Although OPEC states do not overtly target a specific price, the USD 70 per barrel level will be a key consideration for group members, as it marks the rough tipping point of fiscal break-evens for the budgets of many producing states. For wealthier OPEC states, high oil prices have been a boon to economic recovery and financing massive energy transition and economic diversification plans; for the others, USD 70 oil is needed simply to avoid fiscal crises. Below USD 70 per barrel, any further US entreaties for more supply will likely be ignored.

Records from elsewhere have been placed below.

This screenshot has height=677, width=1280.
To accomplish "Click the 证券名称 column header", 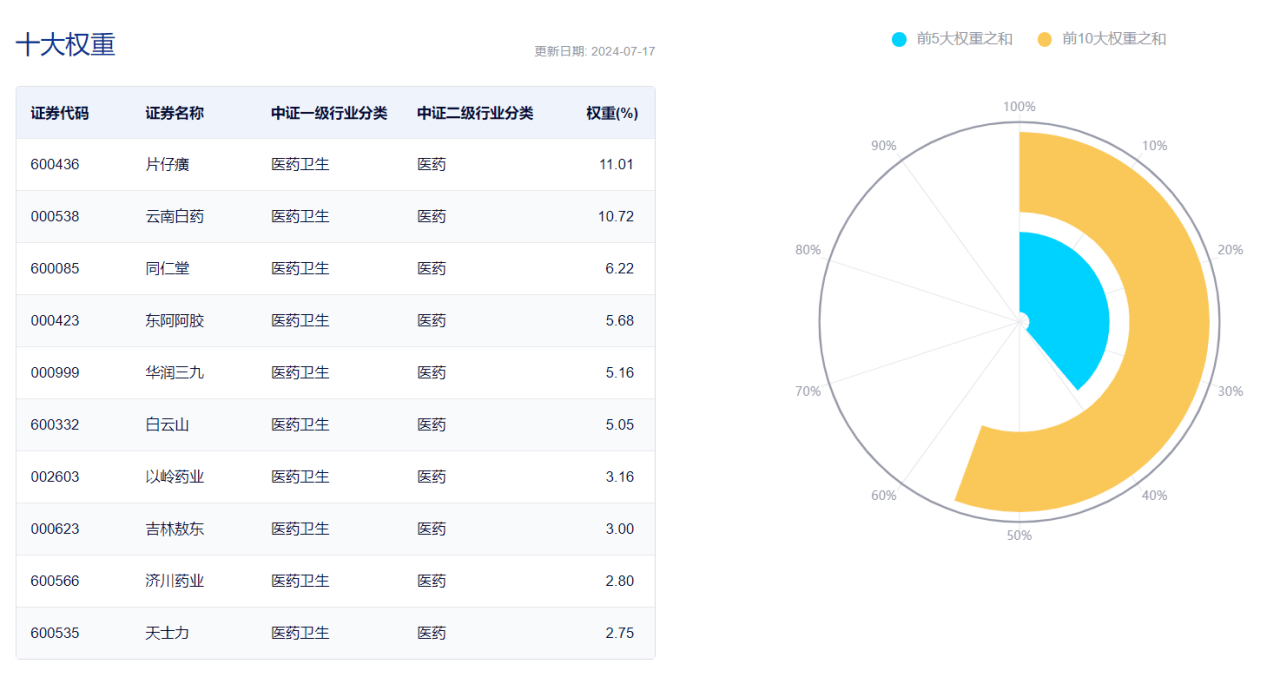I will click(x=174, y=113).
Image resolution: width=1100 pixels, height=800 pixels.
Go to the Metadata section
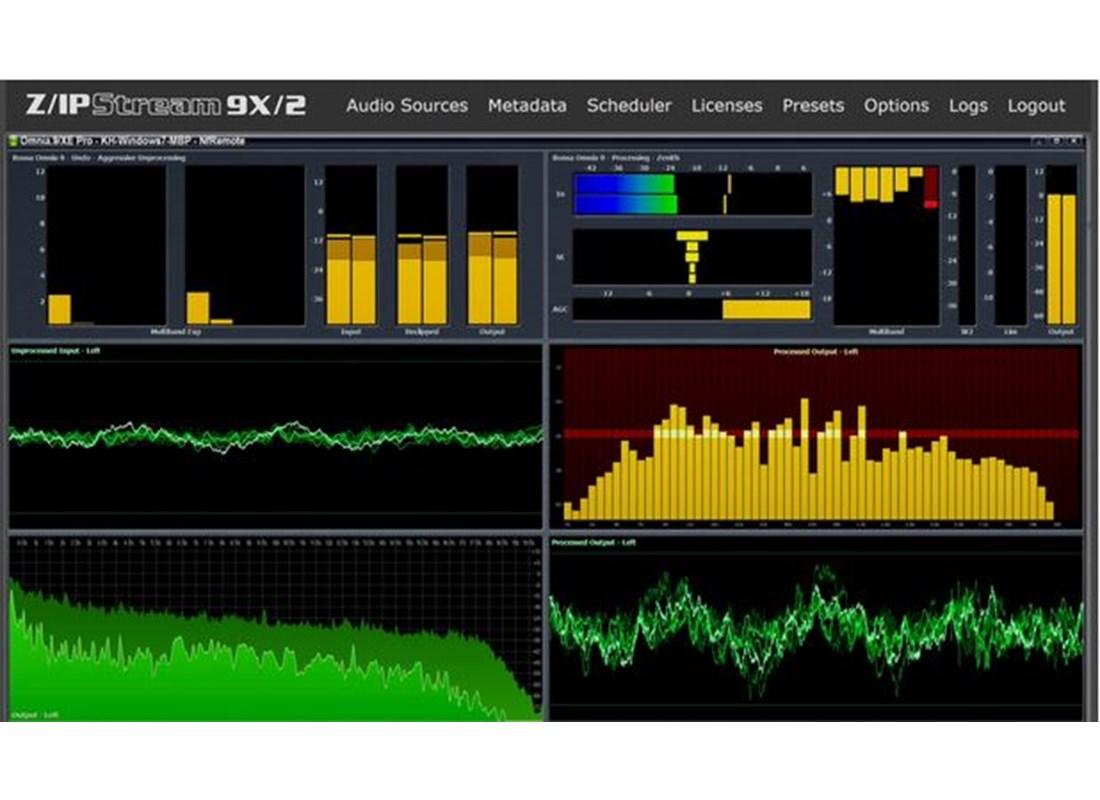click(527, 106)
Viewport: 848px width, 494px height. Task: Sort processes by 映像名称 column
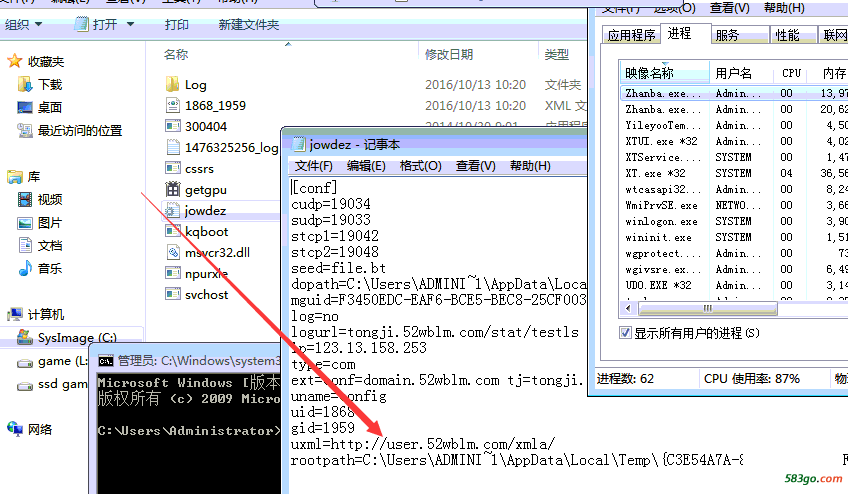tap(650, 73)
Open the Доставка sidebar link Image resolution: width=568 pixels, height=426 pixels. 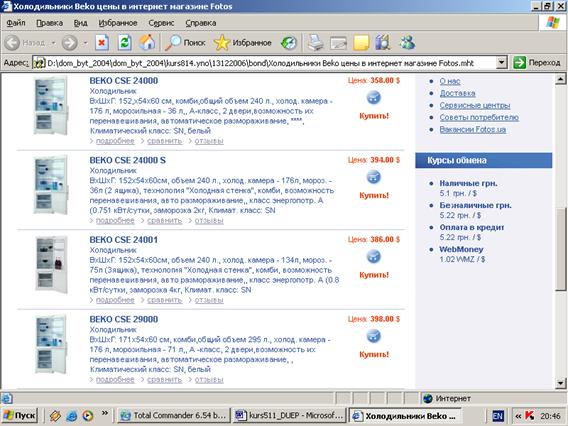click(x=457, y=93)
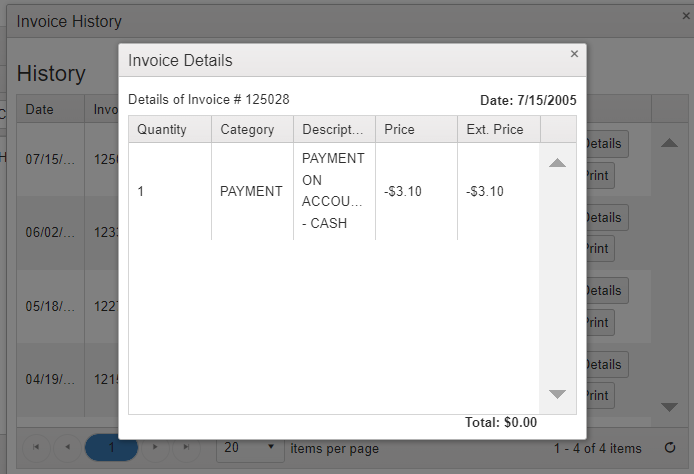Go to last page of history

pyautogui.click(x=185, y=448)
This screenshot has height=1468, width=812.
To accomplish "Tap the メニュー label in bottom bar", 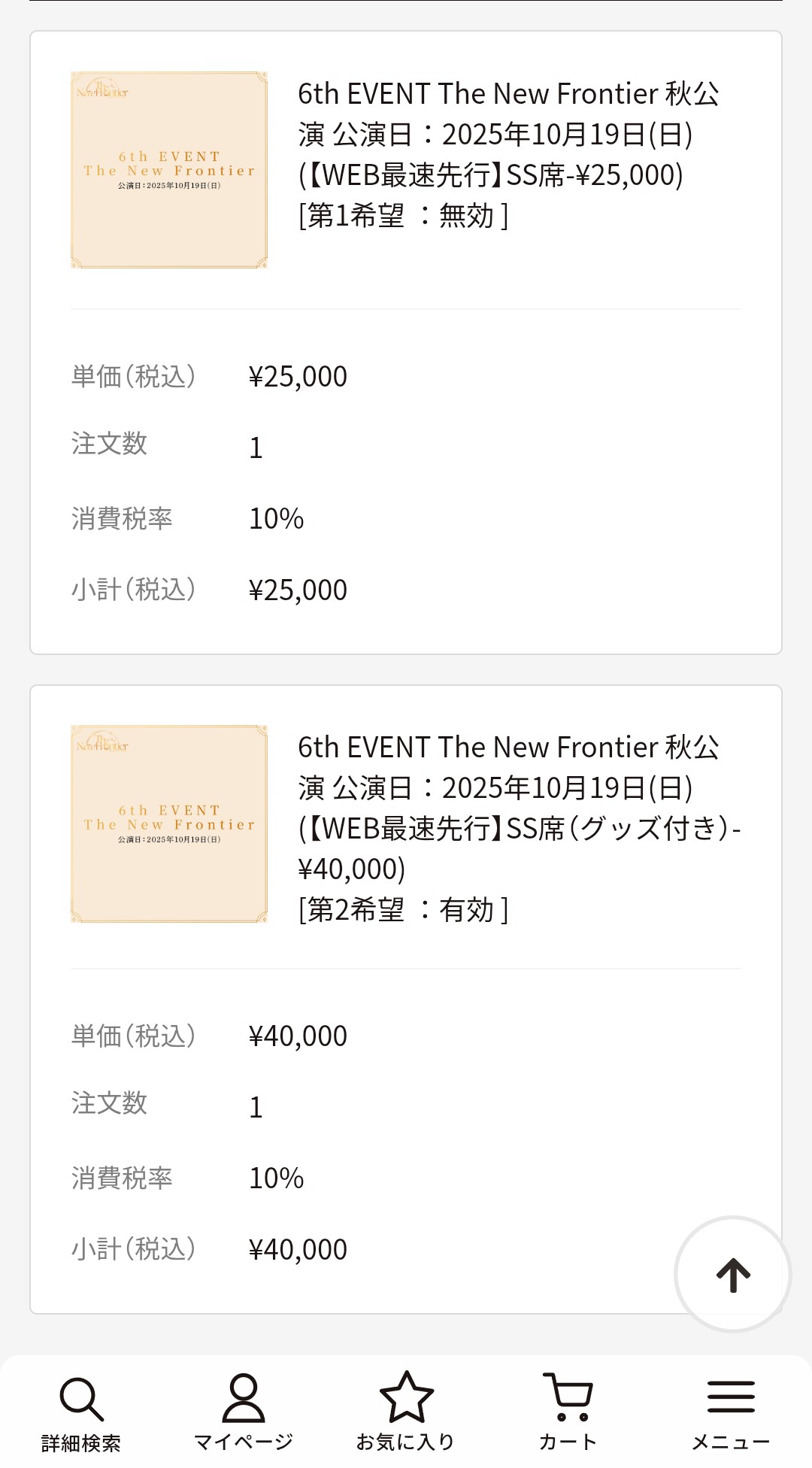I will click(731, 1442).
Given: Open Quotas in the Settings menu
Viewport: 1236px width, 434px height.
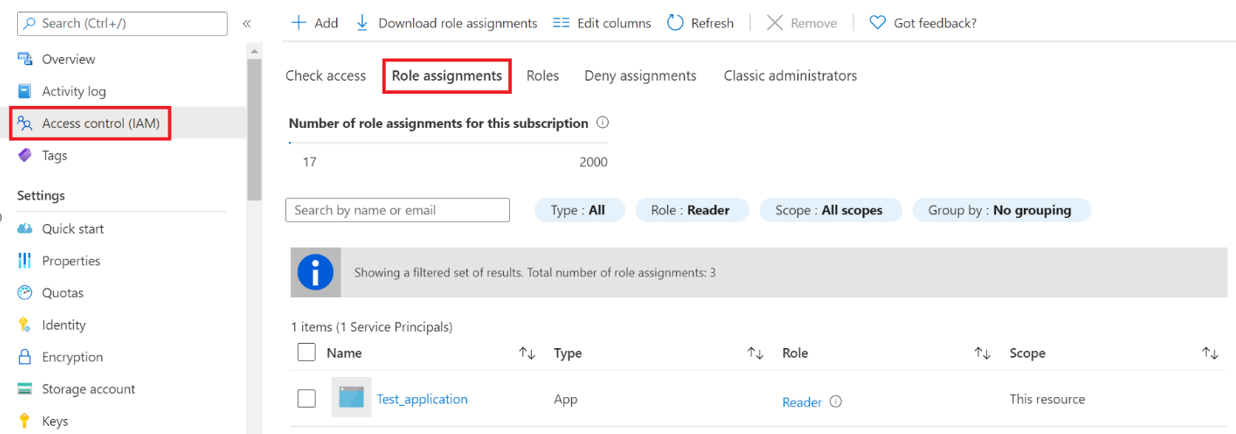Looking at the screenshot, I should coord(62,293).
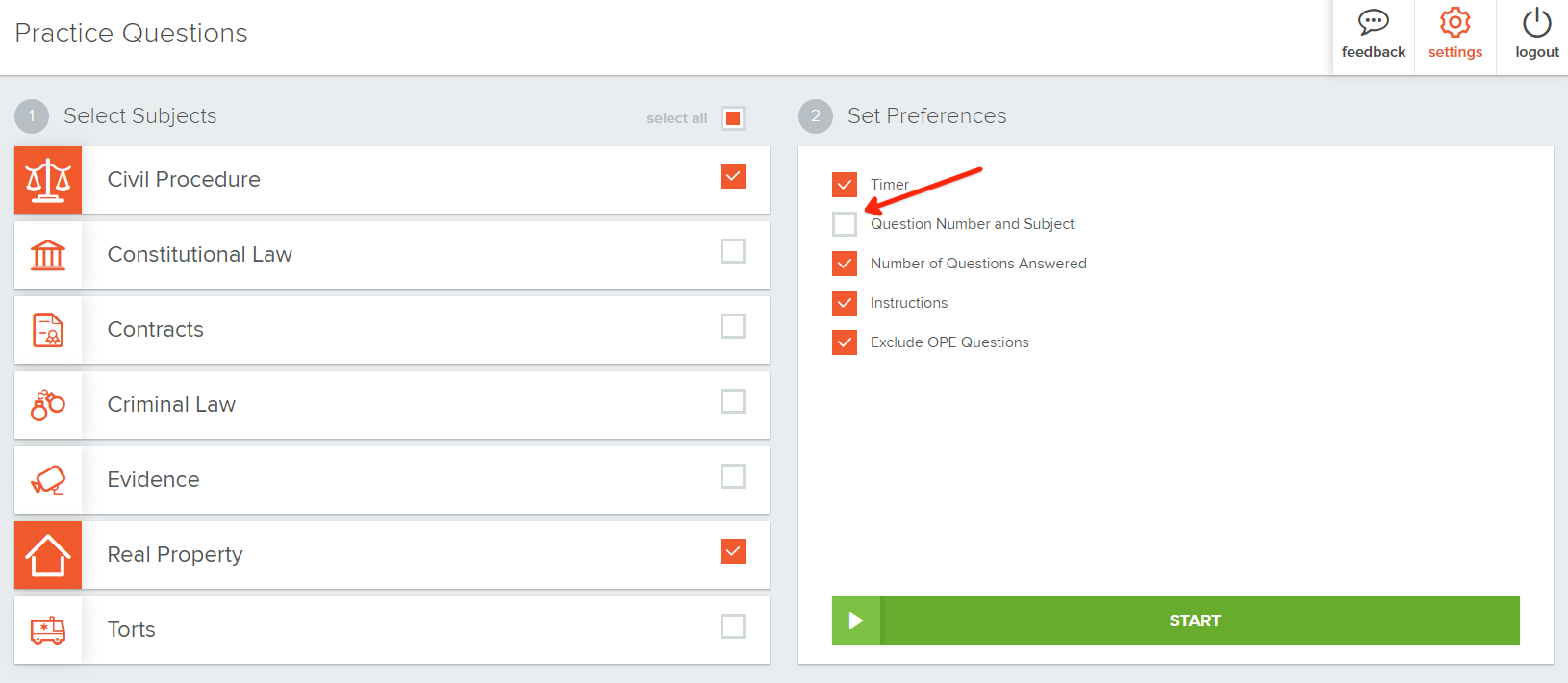
Task: Click the Criminal Law handcuffs icon
Action: [48, 405]
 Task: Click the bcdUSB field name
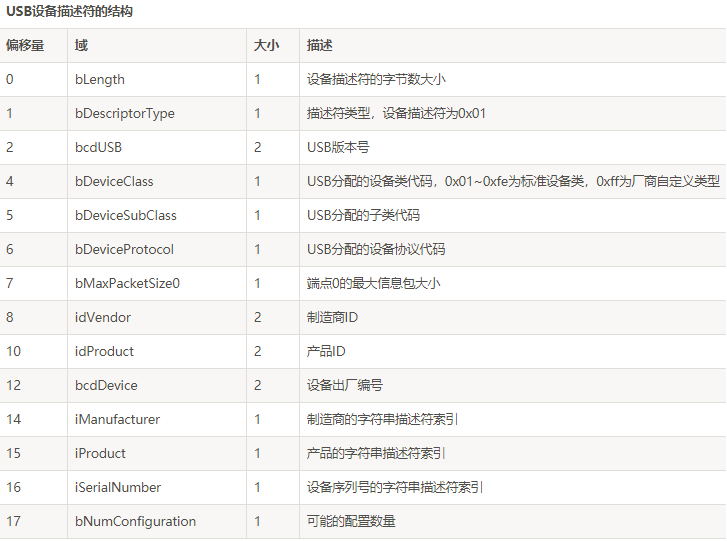point(98,147)
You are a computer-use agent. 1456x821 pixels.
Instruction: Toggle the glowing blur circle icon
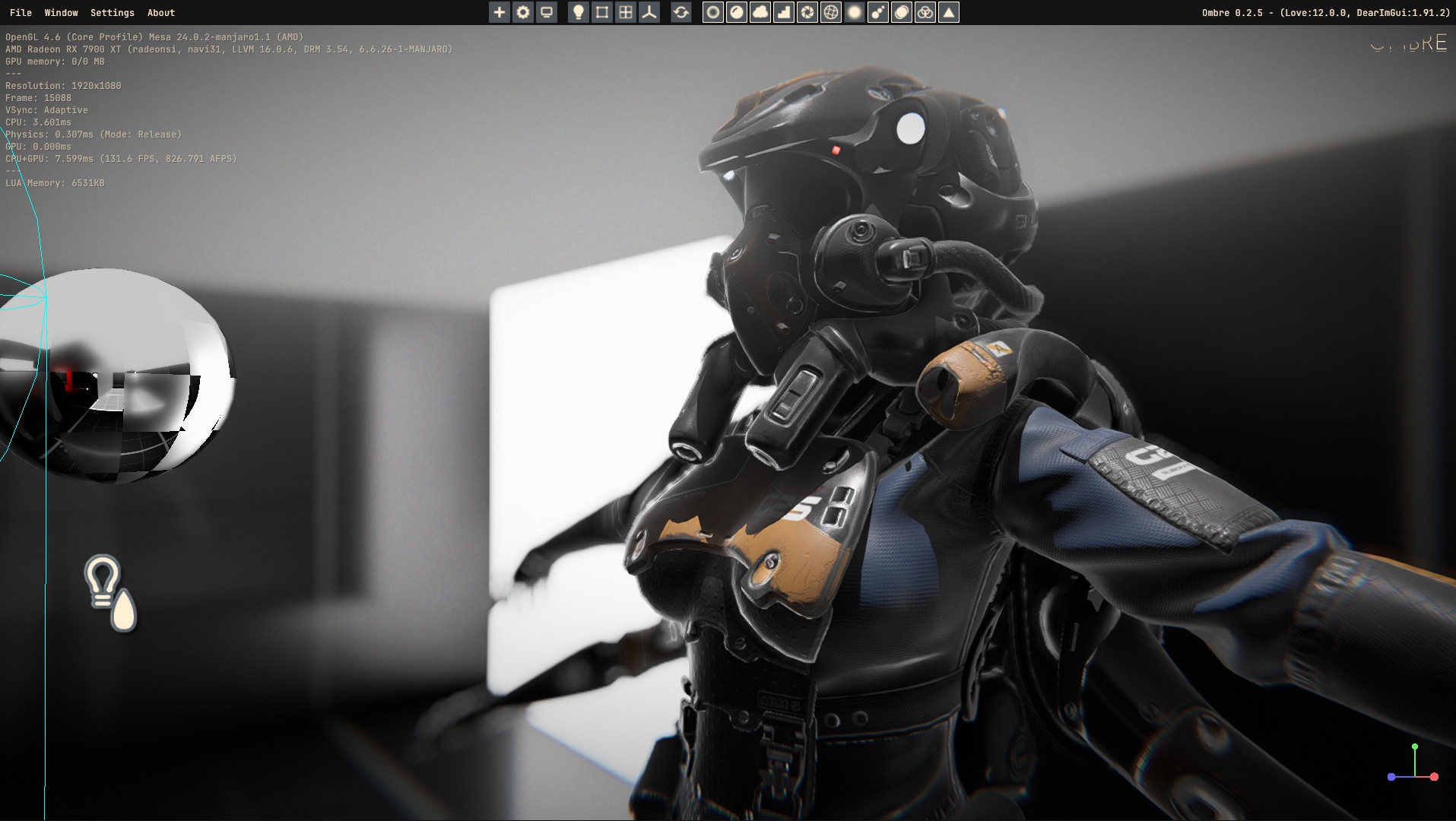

Surging oil prices in the second half of 2021 helped OPEC and OPEC+ stay on a mostly even keel. This period of profit taking, and OPEC consolidation is likely at an end. Another bout of vexed decisions over market management is likely to take hold in the early months of 2022 as oil markets absorb extra supply and governments grapple with Omicron’s implications.

Updated scenarios

Saudi Arabia will continue to take the lead in OPEC+ to manage the competing demands of other large and influential producers such as Russia and consumer states. Keeping the 2 December decisions open demonstrates the kingdom’s willingness to flex OPEC’s protocols to cope with market uncertainty and remain the most proactive of the global large producers.

In May 2021, we set out three scenarios for how the oil market would play out for the rest of the year. We set out below our updated scenarios for the oil market in the first three months of 2022, identifying the key geopolitical drivers that are likely to shape markets and prices.

Most likely – Settling into USD 70

The Omicron variant is found to present increased contagion risk, but severe illness is restricted due to prior community transmission and vaccine deployments in most major oil consumer states. SPR purchases run at 1m bpd or less. Several OPEC+ producers – such as Nigeria and Russia – underproduce relative to quota, limiting the effect of December’s supply increase on oil prices. A standstill on US-Iran negotiations to re-enter the 2015 Joint Comprehensive Plan of Action (JCPOA – the nuclear deal) keep a lid on market expectations of Iranian oil exports. OPEC+ confirms its decision to add 400,000 bpd in January. The USD 70 price floor holds, but prices are unlikely to rise markedly beyond that level.

Credible alternative – Omicron the spoiler

The Omicron variant is found to present increased contagion risk and significant public health risks due to breakthrough infections and healthcare system stress. Governments in consumer states modestly reduce travel limitations but tighten restrictions on day-to-day life. This crimps oil demand going into late December, and oil demand trends downward through the end of February 2022. Progress in JCPOA talks remains limited, but the slow rapprochement between Iran and its Gulf Arab neighbours and a lack of sanctions enforcement curtail security risks that would add a risk premium to prices. Oil prices slide below USD 70. OPEC+ suspends the planned output increases for January and February. The move leads to moderate tensions between Saudi Arabia and Russia – and to a lesser extent, Saudi Arabia and the UAE – but OPEC+ cohesion holds.

Outlier: Geopolitics drive prices up

The Omicron variant is found to be moderately more transmissible than the Delta variant but presents materially lower threats of severe illness. Governments do not maintain the tighter pandemic control measures that were initially implemented. Inflation concerns ease at major central banks, preventing restrictive changes in monetary policy. Tensions between Russia and Ukraine escalate and the potential for US sanctions on Russian energy drives oil prices higher. JCPOA talks break down, sparking an increase in threats to energy and maritime assets in the Middle East. China restricts purchases of Iranian crude to pressure Tehran to re-join the JCPOA. Oil prices resurge toward USD 85. OPEC+ confirms its decision to add 400,000 bpd in January and February, but its credibility is weakened due to underproduction from several member states. The US again puts pressure on Riyadh to abandon OPEC+ restraints and raises threats of a further SPR release and adverse measures against OPEC, partly to manage resurgent oil prices, partly to isolate Russia.